Reproduce verbatim the part of the listing below that opens with the line containing "Click the reply arrow icon" and closes with the line containing "pyautogui.click(x=217, y=75)", including both of those lines.
-----
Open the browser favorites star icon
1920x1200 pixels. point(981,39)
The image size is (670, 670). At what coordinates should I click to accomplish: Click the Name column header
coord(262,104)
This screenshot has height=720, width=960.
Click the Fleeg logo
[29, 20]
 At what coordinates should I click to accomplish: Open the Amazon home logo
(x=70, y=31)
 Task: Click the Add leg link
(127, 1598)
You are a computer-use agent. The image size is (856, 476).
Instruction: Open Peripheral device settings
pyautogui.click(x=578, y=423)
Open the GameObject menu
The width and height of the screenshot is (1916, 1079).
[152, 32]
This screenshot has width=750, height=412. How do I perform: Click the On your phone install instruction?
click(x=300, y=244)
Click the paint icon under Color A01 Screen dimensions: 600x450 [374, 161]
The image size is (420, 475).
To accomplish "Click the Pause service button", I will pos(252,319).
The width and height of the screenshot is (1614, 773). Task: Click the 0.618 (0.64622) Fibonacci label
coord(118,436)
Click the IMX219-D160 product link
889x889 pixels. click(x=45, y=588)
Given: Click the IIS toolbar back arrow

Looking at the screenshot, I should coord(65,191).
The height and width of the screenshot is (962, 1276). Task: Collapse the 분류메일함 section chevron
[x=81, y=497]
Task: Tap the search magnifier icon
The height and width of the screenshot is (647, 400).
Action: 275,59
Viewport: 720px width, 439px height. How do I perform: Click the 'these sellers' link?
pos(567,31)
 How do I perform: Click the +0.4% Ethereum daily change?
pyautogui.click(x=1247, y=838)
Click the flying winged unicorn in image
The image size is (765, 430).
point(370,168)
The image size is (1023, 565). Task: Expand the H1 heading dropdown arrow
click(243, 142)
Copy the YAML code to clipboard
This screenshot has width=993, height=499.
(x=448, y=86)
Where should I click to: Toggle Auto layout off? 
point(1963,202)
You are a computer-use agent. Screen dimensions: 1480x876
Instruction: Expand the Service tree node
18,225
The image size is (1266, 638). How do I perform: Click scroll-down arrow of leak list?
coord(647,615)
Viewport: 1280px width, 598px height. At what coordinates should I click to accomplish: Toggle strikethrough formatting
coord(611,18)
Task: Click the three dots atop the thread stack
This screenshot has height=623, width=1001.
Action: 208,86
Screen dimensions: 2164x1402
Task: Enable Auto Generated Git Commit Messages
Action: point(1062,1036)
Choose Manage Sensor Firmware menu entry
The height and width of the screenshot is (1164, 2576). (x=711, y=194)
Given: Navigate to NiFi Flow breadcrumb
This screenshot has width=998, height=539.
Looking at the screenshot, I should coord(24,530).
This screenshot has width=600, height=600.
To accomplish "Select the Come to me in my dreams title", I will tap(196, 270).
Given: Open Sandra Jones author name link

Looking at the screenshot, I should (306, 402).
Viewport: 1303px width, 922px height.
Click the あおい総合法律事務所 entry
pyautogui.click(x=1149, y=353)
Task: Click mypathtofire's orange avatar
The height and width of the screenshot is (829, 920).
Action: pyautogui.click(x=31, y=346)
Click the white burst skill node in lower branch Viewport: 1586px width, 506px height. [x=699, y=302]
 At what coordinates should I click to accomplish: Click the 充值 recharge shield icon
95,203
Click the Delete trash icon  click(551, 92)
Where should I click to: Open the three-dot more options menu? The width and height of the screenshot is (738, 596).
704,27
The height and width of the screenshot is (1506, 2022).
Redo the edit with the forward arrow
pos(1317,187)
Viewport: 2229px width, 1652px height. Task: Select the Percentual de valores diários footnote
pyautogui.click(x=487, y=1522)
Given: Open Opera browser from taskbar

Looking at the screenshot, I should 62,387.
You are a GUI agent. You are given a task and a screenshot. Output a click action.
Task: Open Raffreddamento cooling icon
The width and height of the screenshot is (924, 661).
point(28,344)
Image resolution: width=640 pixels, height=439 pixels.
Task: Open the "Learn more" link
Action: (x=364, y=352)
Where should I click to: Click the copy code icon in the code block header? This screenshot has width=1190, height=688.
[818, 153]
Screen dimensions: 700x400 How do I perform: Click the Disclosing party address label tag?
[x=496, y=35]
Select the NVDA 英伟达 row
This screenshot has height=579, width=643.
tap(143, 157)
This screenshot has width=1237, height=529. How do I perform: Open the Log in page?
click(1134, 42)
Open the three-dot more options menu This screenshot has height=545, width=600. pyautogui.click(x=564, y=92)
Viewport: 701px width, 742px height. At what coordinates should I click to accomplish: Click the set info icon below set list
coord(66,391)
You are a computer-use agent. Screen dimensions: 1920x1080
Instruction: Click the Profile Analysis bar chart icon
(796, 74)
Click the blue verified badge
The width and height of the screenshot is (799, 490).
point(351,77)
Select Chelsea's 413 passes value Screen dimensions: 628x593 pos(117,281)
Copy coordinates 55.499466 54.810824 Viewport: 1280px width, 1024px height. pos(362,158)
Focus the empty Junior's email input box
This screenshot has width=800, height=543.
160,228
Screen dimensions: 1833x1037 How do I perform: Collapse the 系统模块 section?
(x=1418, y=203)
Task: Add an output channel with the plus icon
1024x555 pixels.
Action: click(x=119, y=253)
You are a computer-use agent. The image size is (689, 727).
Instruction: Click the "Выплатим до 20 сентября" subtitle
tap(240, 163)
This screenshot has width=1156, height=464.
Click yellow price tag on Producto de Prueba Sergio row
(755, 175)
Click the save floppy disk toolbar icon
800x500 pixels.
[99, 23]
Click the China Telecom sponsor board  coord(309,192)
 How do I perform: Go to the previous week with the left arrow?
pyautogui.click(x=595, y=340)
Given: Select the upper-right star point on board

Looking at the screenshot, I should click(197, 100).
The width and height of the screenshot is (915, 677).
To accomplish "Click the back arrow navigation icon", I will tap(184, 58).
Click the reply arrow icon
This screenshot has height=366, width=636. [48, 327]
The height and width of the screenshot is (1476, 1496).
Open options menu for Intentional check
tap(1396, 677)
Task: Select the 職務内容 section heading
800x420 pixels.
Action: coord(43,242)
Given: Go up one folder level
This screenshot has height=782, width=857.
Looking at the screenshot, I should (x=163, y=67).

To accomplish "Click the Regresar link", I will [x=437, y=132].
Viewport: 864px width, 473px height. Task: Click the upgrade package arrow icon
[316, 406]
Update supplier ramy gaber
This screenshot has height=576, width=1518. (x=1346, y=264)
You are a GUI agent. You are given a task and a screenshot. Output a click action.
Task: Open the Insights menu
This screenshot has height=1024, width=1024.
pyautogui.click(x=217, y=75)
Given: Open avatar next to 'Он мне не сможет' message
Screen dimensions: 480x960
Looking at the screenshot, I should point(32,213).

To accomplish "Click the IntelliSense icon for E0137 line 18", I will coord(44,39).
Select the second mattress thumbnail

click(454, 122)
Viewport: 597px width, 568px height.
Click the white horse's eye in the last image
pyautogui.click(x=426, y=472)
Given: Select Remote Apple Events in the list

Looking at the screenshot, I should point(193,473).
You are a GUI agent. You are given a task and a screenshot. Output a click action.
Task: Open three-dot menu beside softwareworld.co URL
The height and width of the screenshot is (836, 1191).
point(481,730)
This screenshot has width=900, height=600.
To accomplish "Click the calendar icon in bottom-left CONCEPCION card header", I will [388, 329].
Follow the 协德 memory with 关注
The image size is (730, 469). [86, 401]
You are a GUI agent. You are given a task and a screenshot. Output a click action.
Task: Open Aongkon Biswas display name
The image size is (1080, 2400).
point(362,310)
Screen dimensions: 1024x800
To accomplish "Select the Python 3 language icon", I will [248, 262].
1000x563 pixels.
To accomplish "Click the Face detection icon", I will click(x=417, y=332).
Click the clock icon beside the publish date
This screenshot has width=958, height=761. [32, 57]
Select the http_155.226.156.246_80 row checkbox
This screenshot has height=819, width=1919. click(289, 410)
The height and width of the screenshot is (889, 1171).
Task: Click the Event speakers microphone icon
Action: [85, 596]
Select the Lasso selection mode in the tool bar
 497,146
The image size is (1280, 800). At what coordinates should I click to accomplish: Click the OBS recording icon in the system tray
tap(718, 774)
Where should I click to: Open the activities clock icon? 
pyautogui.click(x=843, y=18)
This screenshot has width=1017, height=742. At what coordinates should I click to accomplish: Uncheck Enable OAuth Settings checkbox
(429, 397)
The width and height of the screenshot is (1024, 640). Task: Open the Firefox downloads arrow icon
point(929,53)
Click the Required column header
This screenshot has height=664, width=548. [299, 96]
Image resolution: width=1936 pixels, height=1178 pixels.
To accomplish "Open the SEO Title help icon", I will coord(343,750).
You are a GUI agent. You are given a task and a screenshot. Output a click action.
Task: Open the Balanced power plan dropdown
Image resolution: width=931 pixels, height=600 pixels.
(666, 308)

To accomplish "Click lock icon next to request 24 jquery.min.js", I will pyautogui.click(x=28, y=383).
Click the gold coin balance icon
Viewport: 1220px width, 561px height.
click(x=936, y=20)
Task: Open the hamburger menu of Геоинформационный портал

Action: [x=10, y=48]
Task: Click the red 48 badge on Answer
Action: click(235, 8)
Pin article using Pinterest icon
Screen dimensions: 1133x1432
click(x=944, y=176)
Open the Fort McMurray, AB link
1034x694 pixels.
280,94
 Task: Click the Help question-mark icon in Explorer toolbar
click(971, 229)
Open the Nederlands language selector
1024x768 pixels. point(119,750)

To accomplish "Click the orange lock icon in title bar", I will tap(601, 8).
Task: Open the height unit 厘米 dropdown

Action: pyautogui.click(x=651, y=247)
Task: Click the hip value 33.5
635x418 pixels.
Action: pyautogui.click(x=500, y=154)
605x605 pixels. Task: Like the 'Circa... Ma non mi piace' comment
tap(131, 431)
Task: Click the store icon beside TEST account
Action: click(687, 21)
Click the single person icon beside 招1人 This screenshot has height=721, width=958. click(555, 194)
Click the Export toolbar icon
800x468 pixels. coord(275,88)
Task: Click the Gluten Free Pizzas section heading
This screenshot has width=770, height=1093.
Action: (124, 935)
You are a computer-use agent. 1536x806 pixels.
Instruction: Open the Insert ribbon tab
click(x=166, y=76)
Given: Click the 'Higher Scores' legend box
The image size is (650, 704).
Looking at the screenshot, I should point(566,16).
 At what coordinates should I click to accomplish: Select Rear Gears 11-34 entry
-----
TASK RESULT »
Click the reply arrow icon
This screenshot has height=366, width=636. [48, 327]
The height and width of the screenshot is (1476, 1496).
Open options menu for Intentional check
tap(1396, 677)
Task: Select the 職務内容 section heading
800x420 pixels.
Action: coord(43,242)
Given: Go up one folder level
This screenshot has height=782, width=857.
Looking at the screenshot, I should (x=163, y=67).

To accomplish "Click the Regresar link", I will [x=437, y=132].
Viewport: 864px width, 473px height. Task: Click the upgrade package arrow icon
[316, 406]
Update supplier ramy gaber
This screenshot has height=576, width=1518. (x=1346, y=264)
You are a GUI agent. You are given a task and a screenshot. Output a click action.
Task: Open the Insights menu
This screenshot has height=1024, width=1024.
pyautogui.click(x=217, y=75)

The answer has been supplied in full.